Remeber most wage deals are done in Q1
5. Pedagog said...
But surely an interest rate rise could add to wage inflation?
6. tyrellcorporation said...
I can't see the point in dithering really as this is Mervs final chance to halt the rise in inflation before the next inflation report a month away.
7. paul said...
No, tyrell they've decided to dither after all.
I hope inflation bites them in the arse - they have no excuses at all.
8. Gingerbread said...
putting off the inevitable is what the MPC seem to be good at.
9. sovietuk said...
I wonder who has BTLs on the MPC, perhaps the minutes will reveal the answer.
10. paul said...
"I wonder who has BTLs on the MPC, perhaps the minutes will reveal the answer."
I can bet the minutes won't! The MPC members have never had to reveal conflicting interests, which is one reason why I believe the concept to be fundamentally flawed.
11. inflation is eating my savings said...
For the MPC not to have any vested interest, they would have to live on Mars. Actually, they might wish to prevent property development on Mars (perhaps they don't like Chelsea tractors in their backyards) so even there their opinions could be questioned. In the light of it's so-called independence, it is interesting that there is an American on the board, but no Europeans. Has there ever been?
12. sovietuk said...
Oh dear sterling is dropping like a lead balloon since 12 o'clock
13. C'mon Correction said...
Had they raised and sent out a solid message that credit needs reining in fast, I would argue that possibly 5.75% would be the peak for a while. If they dither any longer than next month then I think we'll see 6.25% within 18 months.
Let me guess their reasoning - "inflation will remain high in the short-term and then revert back to target in two years". We've heard it before - 2 years ago - the reality is quite different.
14. Flintster said...
Great! As far as I'm concerned, this madness still has a bit of steam left in it yet. Inflation, no matter what the CPI says is creeping up steadily. And as for the BOE being concerned about a wage price spiral; what a lot of nonsense. I don't think I have seen any wage negotiations in Scotland this year under 4%. This is double what GB was hoping for; double 100% more! And yet no action by the BOE. This is purely, plain and simple, political. Anyway once GB is PM, all the economy's problems will come to the fore. There is absolutely no question that a massive correction is coming. Just not yet. And as I said at the start of my rant; let it run a little longer. The longer this goes on, the more severe the correction. Try to stay debt free and have as much savings as possible. That is the best piece of advice I could possibly give anyone just now in this economic climate. Utter Madness!

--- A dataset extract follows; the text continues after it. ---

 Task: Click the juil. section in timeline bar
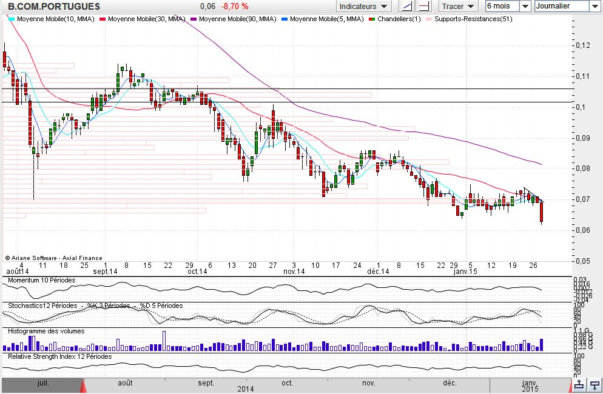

15. tyrellcorporation said...
Again they've squandered the chance to send a clear signal to the indebted consumer. Let's hope that Merv has to write that letter next month then...LOL!
16. David20040_0 said...
Told you the BoE has no balls.
17. Bubblicious said...
This was the right decision. Based on the consumption numbers and the confidence indices, the UK consumer is proving indifferent to the rate rises. Another rate rise so soon after the January surprise would not really have had much impact on the consumer psyche. I think the bank is playing the waiting game so that people start to feel some pain before acting again. That would make the next rise more effective in controlling inflation.
In the meantime, British Gas is cutting prices 17%. Based on the US experience, this is going to flow straight into consumption and maintain strength there. You will see further rate rises. That is not in doubt.
18. Albertini Albertino said...
GOOD DOVING!!
19. george monsoon said...
The frog is simmering nicely!
I recon hold again next month and a rise in April.